可以将文章内容翻译成中文,广告屏蔽插件可能会导致该功能失效(如失效,请关闭广告屏蔽插件后再试):
问题:
I have installed zookeeper in 3 different aws servers. The following is the configuration in all the servers
tickTime=2000
initLimit=10
syncLimit=5
dataDir=/var/zookeeper
clientPort=2181
server.1=x.x.x.x:2888:3888
server.2=x.x.x.x:2888:3888
server.3=x.x.x.x:2888:3888
All the three instance have a myid
file at var/zookeeper
with appropriate id in it. All the three servers have all ports open from the aws console. But when I run the zookeeper server, I get the following error in all the instances.
2015-06-19 12:09:22,989 [myid:1] - WARN [QuorumPeer[myid=1]/0:0:0:0:0:0:0:0:2181:QuorumCnxManager@382]
- Cannot open channel to 2 at election address /x.x.x.x:3888
java.net.ConnectException: Connection refused
at java.net.PlainSocketImpl.socketConnect(Native Method)
at java.net.AbstractPlainSocketImpl.doConnect(AbstractPlainSocketImpl.java:339)
at java.net.AbstractPlainSocketImpl.connectToAddress(AbstractPlainSocketImpl.java:200)
at java.net.AbstractPlainSocketImpl.connect(AbstractPlainSocketImpl.java:182)
at java.net.SocksSocketImpl.connect(SocksSocketImpl.java:392)
at java.net.Socket.connect(Socket.java:579)

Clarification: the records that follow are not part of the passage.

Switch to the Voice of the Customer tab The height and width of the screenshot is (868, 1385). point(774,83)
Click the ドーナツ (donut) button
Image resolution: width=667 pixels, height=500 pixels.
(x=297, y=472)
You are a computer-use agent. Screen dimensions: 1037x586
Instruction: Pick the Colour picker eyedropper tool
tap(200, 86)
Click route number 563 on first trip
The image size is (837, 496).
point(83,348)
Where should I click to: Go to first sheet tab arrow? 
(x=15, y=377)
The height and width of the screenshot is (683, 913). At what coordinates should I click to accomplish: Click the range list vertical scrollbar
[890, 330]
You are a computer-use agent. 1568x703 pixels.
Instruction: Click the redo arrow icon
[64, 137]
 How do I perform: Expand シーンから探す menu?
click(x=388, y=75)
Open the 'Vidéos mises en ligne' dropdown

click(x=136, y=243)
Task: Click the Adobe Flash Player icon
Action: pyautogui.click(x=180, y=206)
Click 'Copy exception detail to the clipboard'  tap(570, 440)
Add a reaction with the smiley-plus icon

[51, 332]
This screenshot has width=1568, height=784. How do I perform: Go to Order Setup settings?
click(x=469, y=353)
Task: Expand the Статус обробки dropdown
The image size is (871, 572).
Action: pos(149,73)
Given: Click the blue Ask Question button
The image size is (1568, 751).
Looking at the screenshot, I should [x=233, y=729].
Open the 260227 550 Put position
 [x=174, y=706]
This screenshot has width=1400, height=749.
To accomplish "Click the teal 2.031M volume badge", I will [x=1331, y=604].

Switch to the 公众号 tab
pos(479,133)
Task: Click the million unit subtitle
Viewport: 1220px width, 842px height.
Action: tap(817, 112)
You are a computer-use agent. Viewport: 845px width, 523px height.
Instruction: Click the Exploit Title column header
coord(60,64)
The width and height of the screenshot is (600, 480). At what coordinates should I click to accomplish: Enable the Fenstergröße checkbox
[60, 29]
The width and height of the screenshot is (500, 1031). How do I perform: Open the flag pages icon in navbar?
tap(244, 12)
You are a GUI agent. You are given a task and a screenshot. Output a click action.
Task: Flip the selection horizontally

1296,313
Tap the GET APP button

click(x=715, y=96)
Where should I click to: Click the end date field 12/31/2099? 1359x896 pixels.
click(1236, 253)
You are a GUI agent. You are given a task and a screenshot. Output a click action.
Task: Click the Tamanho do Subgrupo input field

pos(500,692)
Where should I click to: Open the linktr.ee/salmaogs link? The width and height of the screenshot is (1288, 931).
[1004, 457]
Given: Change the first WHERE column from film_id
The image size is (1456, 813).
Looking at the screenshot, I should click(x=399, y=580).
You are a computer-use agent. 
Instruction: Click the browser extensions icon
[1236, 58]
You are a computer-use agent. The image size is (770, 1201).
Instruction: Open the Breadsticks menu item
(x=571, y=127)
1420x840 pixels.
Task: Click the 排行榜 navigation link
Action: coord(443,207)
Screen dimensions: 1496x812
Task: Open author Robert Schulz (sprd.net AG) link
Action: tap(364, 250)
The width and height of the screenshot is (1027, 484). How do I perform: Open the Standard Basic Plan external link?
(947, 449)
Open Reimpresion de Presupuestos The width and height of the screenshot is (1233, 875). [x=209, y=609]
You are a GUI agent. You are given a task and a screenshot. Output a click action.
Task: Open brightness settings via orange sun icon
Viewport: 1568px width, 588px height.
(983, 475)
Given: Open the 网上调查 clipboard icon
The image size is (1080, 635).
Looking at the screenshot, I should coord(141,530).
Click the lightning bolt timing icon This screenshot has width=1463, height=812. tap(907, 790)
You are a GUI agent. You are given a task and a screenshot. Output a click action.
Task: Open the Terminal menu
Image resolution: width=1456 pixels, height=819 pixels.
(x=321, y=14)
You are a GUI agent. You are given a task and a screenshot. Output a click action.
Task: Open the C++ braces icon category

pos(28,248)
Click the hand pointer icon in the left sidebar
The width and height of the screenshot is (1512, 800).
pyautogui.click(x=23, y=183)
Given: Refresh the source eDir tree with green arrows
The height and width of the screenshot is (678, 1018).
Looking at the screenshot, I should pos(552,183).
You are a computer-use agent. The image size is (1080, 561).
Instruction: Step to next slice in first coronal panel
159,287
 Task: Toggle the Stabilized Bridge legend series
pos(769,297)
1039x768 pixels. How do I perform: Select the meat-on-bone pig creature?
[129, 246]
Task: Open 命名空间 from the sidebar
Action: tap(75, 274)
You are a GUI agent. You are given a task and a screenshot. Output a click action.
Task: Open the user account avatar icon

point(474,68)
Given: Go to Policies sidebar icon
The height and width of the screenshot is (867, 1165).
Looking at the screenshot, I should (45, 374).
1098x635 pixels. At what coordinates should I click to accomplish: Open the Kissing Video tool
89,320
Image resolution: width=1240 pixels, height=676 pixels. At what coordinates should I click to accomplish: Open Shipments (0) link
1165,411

at org.apache.zookeeper.server.quorum.QuorumCnxManager.connectOne(QuorumCnxManager.java:368)
at org.apache.zookeeper.server.quorum.QuorumCnxManager.connectAll(QuorumCnxManager.java:402)
at org.apache.zookeeper.server.quorum.FastLeaderElection.lookForLeader(FastLeaderElection.java:840)
at org.apache.zookeeper.server.quorum.QuorumPeer.run(QuorumPeer.java:762)
2015-06-19 12:09:23,170 [myid:1] - WARN [QuorumPeer[myid=1]/0:0:0:0:0:0:0:0:2181:QuorumCnxManager@382]
- Cannot open channel to 3 at election address /x.x.x.x:3888
java.net.ConnectException: Connection refused
at java.net.PlainSocketImpl.socketConnect(Native Method)
at java.net.AbstractPlainSocketImpl.doConnect(AbstractPlainSocketImpl.java:339)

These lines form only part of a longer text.